Builder of largely empty Miami condo files for bankruptcy

The maker of Everglades on the Bay — a condo project whose darkened windows have become emblematic of the uninhabited, ghost structures of the building boom gone bust — has become the first of the downtown Miami condo developers to file for Chapter 11 bankruptcy protection.

Cabi Downtown Developers, builder of the 849-unit condominium on Biscayne Boulevard across from Bayfront Park, filed Tuesday in U.S. Bankruptcy Court on Flagler Street in a move that is likely to be followed by other developers as they try to shield themselves from lender foreclosures.
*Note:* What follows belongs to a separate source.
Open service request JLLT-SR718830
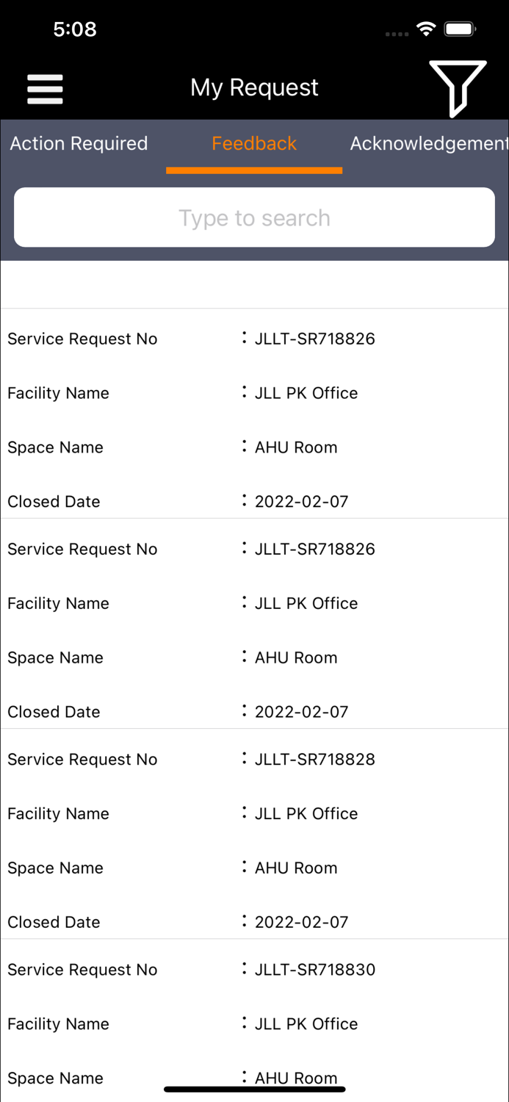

Cabi's largest creditors include Gryphon Construction in Fort Lauderdale, which is owed a disputed $912,272, followed by Miami law firm Siegfried, River, Lerner, De La Torre & Sobel ($395,456), and Holly Sime Realty of Miami ($193,750). The filing said the company has more than 200 creditors and between $100 million and $500 million in liabilities. Further details about the company's debts will be released in the next few days.

Cabi, the U.S. subsidiary of GICSA, one of the largest real estate developers in Mexico, had a $256 million loan with Bank of America, which had been extended. As of June 30, the developer had sold 75 units in the twin-tower complex at 244 Biscayne Blvd. for a total of $31 million, according to Condo Vultures.

Marc Kasowitz, an attorney with New York-based Kasowitz, Benson, Torres & Friedman, lead attorneys in Cabi's bankruptcy, said the company had no choice but to file because its lenders, which include Bank of America, HSBC, Comerica and Nord LB, would not allow the company to sufficiently reduce pricing.

"Cabi's view is that if the banks had acted reasonable in granting consents to drop the price of condo units to meet new market realities, then there could have been productive sales," Kasowitz said. "The banks' loans could have been continued to be serviced and the development would have proceeded well."